▶ _TO-DO LIST_
(a) In the wine and dining piece, reproduce everything from "Flight 2 classified" down to "and Mali puppeteers.".
(b) Carry on writing the wine and dining piece after its last sentence.

▶ _SELECTION_
** Begin **

Flight 2 classified as Rich and Ripe: Spier 21 Gables 2010; Rudera Robusto 2009; Rijks Reserve 2009; Remhoogte Honeybunch 2011; Graham Beck Bowed Head 2010; Ken Forrester FMC
Some of these wines were then served with lunch at Nobu and showed beautifully with the different courses. It is apparent that not all Chenins show well when tasting, but they come alive when put together with food. Click here to see the people, the wines and some of what we ate ... it was memorable.
Gold in Africa     Gold restaurant is no longer in the Martin Melck house in Strand Street. It has moved to 15 Bennett Street in Green Point, just off Prestwich Street. This restaurant highlights food from the whole African continent and the experience also includes drumming sessions and traditional African entertainment by its staff and Mali puppeteers.
We were invited to see the new restaurant on Tuesday night and were very impressed. It is now on four floors and has access to a huge entertainment and function venue in the next building. And there is a stunning roof terrace. The decor is so impressive because it is filled with beautiful arts and crafts, traditional masks and other artefacts from the African continent. While you eat the R250 set menu of at least 9 courses, you are entertained by music, dancing, drumming and puppets and there is huge energy and life in the spaces. Definitely a place to take all your visitors to, but do book as they are one of the busiest places in Cape Town, with lots of tours enjoying the drumming and the dinner. See the photos by clicking here
Cape Wine     This very large, normally biennial, trade exhibition is South Africa’s most important wine export showcase, organised by Wines of South Africa. It started on Tuesday morning and ran through to this afternoon. Because of all the activity surrounding the 2010 football World Cup, it was not held that year, so it had not been held for four years.  It was extremely well organised and, it seems, was visited by many overseas buyers and media, which is just what our wine industry needs. Our first day’s visit started with a seminar on Pinots Noir from the Hemel and Aarde Valley, presented by Peter Finlayson of Bouchard Finlayson. Click here to see pictures from our visits over the three days. We visited many stands and tasted new and older wines on offer. On Wednesday, we rushed to join the Pinotage Seminar. The 1964 Lanzerac had not lasted as well as the 1959 we tasted 4 years ago, but from the 1974 Zonnebloem, they showed great maturity and elegance and the newer vintages show lots of promise. This afternoon, John rushed in to collect a newly released wine he needed to photograph for a client, but was lucky enough to have the time to visit a few more stands and to enjoy a half hour presentation of Robertson chardonnays by Graham Beck cellarmaster Pieter “Bubbles” Ferreira.
The food at CTICC     The catering offered to exhibitors and their guests in the conference centre is absolutely abysmal – a disgrace. And, because of this, the restaurant seemed to be constantly empty, while the small coffee bar near the entrance could not cope with the queues of hungry people, including exhibitors trying to do business, who wanted to grab a bite and get back to the show. All through Cape Wine we heard complaints about the quality of the food and the staff. The food on offer was not inexpensive, but most people would have been prepared to pay a bit more for something palatable.

** End **

▶ _RECORDED DATA_
** Begin **

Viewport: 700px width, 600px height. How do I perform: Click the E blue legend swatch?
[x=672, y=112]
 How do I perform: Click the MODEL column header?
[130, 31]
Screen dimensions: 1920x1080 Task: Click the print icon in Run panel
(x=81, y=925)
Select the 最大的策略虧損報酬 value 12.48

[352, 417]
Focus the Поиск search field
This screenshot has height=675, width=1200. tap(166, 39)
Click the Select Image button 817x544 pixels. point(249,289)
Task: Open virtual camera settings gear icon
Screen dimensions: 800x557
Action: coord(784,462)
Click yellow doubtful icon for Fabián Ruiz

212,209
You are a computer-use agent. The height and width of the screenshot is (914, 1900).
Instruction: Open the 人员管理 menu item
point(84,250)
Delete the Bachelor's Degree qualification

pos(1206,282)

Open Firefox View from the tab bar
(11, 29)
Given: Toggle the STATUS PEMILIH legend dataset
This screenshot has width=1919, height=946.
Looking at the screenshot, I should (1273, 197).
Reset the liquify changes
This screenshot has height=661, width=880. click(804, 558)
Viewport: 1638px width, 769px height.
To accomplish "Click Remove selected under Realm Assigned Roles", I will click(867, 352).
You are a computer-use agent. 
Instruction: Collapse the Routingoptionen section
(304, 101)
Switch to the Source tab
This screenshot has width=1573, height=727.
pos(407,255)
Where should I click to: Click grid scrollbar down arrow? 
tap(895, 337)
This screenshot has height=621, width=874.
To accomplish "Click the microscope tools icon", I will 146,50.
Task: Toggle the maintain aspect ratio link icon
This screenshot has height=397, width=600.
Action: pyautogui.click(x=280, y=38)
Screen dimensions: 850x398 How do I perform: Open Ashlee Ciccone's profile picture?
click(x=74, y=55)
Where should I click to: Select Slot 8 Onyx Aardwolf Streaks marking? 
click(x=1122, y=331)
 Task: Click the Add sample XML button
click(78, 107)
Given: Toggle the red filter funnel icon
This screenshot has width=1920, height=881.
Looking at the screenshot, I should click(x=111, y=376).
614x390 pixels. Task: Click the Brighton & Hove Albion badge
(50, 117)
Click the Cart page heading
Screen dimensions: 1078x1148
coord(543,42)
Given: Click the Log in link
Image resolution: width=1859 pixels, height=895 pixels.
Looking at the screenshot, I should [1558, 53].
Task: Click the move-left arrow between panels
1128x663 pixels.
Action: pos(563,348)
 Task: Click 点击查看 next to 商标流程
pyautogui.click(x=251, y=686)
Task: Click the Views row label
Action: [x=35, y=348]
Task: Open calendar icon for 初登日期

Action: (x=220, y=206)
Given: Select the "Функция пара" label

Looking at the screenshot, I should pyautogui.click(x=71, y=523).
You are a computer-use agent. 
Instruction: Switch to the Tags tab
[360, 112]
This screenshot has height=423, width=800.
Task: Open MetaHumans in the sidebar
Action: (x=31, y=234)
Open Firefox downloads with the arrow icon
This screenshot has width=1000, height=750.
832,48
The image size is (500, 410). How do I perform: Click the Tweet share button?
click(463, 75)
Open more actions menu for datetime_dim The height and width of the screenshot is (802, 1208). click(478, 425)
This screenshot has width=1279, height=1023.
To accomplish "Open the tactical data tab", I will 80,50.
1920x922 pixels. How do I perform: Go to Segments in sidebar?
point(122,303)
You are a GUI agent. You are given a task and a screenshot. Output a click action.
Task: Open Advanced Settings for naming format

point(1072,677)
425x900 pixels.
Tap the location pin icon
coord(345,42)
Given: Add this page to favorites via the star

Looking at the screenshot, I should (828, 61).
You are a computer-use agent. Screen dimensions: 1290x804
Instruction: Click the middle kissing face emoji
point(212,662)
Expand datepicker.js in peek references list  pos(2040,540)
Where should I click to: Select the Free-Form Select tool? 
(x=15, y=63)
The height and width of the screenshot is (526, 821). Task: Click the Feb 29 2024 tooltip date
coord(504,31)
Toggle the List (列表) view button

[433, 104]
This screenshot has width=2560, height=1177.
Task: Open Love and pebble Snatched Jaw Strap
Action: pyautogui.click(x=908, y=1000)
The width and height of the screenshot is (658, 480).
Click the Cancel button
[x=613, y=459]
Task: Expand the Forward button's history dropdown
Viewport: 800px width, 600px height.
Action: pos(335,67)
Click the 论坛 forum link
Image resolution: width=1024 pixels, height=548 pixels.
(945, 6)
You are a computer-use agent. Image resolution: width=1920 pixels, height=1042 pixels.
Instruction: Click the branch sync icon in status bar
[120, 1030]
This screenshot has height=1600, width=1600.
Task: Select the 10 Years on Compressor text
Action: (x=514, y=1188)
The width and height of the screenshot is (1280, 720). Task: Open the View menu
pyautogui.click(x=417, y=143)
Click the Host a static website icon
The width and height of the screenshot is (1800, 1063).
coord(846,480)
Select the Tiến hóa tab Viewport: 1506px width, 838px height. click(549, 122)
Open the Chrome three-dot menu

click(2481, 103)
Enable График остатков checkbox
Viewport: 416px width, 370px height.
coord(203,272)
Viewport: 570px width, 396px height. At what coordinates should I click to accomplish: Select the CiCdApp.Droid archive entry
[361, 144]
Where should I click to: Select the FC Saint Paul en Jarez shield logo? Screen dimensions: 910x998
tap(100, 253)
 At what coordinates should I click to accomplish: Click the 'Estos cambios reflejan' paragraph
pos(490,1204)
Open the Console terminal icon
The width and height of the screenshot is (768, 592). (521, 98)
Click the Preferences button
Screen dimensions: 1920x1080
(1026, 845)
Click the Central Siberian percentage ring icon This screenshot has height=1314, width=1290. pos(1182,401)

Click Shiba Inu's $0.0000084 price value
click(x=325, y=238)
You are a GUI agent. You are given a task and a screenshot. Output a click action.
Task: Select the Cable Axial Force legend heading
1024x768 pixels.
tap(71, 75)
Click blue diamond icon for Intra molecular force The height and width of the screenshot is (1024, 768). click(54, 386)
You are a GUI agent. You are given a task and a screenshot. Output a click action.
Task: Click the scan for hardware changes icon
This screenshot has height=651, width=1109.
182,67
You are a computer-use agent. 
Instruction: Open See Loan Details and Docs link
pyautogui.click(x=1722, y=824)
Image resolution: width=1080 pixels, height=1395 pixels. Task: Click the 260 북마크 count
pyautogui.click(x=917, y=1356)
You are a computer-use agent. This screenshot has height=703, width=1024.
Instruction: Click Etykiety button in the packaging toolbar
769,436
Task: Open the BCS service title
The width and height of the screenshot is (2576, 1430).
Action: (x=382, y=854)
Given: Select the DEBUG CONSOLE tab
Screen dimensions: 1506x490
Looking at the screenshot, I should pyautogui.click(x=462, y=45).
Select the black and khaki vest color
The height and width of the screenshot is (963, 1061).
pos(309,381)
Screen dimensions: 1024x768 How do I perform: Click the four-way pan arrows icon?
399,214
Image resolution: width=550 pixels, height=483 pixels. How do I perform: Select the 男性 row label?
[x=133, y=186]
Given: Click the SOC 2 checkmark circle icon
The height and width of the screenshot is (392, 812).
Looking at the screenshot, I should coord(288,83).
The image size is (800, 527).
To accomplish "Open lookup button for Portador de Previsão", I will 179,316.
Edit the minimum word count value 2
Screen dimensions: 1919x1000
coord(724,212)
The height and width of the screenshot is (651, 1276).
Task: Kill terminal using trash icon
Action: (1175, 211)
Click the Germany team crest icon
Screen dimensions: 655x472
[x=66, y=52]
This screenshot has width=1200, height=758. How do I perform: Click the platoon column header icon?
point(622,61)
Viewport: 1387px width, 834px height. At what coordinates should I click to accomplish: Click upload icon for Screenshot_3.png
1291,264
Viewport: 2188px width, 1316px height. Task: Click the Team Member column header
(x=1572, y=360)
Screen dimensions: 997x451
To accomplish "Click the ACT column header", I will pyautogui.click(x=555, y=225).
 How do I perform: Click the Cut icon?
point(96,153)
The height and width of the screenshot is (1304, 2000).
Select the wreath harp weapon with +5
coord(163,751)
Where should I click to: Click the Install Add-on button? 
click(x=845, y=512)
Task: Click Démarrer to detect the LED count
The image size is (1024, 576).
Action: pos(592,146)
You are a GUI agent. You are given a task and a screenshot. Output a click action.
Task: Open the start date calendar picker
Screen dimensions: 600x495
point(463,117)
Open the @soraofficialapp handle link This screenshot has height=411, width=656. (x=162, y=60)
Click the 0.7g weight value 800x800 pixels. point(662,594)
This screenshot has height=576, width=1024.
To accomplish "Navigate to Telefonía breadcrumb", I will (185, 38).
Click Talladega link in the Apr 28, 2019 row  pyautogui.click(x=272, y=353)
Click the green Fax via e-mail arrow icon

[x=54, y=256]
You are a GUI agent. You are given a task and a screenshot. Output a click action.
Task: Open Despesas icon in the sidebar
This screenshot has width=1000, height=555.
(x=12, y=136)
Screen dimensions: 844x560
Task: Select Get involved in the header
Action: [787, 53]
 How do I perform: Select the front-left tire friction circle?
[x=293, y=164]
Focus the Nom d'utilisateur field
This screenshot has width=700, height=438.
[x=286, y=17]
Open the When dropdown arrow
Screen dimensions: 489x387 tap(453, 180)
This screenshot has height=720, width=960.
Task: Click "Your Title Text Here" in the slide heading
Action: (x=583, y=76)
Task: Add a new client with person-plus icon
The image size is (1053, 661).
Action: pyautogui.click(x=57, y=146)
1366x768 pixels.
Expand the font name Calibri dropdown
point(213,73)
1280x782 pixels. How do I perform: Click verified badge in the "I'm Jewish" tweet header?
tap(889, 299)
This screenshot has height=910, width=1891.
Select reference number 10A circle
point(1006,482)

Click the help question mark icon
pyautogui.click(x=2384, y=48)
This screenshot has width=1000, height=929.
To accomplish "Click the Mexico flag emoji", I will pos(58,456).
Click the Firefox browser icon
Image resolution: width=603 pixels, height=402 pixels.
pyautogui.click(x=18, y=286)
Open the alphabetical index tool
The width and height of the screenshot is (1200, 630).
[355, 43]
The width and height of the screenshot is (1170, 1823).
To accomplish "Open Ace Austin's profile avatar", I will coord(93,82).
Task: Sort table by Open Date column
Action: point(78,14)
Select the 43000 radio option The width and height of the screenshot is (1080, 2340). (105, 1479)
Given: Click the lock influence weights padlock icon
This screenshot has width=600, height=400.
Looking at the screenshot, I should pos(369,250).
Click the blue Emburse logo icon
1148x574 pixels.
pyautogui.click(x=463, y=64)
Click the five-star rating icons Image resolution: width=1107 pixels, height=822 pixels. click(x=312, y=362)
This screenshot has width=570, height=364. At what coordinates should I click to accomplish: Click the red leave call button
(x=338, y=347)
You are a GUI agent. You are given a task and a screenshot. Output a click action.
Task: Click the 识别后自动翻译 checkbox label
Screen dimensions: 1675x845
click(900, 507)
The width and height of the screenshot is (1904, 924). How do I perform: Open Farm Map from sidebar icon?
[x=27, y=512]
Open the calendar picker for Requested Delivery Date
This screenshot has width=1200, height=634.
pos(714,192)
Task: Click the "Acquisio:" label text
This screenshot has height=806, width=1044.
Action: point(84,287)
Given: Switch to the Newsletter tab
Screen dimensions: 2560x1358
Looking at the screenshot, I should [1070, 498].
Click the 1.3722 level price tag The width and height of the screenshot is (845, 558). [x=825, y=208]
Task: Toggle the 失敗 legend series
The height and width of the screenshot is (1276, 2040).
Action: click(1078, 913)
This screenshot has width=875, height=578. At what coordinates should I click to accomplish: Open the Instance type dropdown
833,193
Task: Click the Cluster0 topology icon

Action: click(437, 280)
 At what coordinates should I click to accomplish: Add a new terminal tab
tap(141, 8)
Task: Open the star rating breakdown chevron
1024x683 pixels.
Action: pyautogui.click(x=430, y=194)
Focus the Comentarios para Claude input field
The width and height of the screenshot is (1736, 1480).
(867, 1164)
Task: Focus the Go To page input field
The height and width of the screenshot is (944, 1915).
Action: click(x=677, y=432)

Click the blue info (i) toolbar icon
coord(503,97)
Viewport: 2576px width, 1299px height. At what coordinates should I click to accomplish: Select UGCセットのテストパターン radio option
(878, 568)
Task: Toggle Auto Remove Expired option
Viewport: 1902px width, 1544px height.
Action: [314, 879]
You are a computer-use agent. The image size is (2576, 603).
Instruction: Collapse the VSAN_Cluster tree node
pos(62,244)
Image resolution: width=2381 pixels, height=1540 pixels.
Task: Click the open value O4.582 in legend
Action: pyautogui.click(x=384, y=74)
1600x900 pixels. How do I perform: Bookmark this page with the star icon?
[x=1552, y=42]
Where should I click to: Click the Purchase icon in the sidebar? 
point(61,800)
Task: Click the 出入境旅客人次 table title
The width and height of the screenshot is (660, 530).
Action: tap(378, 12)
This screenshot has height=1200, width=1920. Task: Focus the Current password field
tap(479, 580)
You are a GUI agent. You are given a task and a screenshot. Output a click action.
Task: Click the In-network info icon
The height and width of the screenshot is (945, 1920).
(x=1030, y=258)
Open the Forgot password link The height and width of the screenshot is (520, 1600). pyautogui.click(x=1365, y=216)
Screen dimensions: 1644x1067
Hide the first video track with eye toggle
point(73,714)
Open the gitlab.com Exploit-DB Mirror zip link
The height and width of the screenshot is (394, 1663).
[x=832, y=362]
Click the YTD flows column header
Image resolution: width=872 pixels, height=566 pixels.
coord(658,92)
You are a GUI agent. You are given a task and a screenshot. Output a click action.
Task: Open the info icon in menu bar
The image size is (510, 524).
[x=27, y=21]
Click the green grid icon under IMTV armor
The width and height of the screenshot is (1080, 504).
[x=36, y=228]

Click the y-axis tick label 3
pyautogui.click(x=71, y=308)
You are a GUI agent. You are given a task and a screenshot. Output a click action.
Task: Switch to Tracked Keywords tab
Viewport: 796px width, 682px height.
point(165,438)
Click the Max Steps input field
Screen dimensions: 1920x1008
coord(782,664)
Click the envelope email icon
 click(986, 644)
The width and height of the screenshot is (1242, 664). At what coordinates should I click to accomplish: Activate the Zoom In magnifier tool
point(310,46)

** End **

▶ _TASK RESPONSES_
(a)
Flight 2 classified as Rich and Ripe: Spier 21 Gables 2010; Rudera Robusto 2009; Rijks Reserve 2009; Remhoogte Honeybunch 2011; Graham Beck Bowed Head 2010; Ken Forrester FMC
Some of these wines were then served with lunch at Nobu and showed beautifully with the different courses. It is apparent that not all Chenins show well when tasting, but they come alive when put together with food. Click here to see the people, the wines and some of what we ate ... it was memorable.
Gold in Africa     Gold restaurant is no longer in the Martin Melck house in Strand Street. It has moved to 15 Bennett Street in Green Point, just off Prestwich Street. This restaurant highlights food from the whole African continent and the experience also includes drumming sessions and traditional African entertainment by its staff and Mali puppeteers.

(b)
How can we showcase our best wines and produce our worst food? Cape Town has a reputation for the best food in the country and we offer our visitors this tasteless, soggy rubbish at one of our most important exhibition centres. Plastic, blotting paper sandwiches, cold and clammy wraps with minimal filling and long queues. Inarticulate staff who cannot tell you what is inside the food. And there is not much content for the money. No wonder the restaurant is empty. People are walking up to Woolworths to get salads. And there is not much else in the area. It is embarrassing. What must the foreign trade and media think? Lynne posted a comment on her Facebook page and has received many negative comments from people who have had the same experience at this and other conferences. Why can’t we have a Taste of Cape Town tasting with our top chefs alongside the next Cape Wine?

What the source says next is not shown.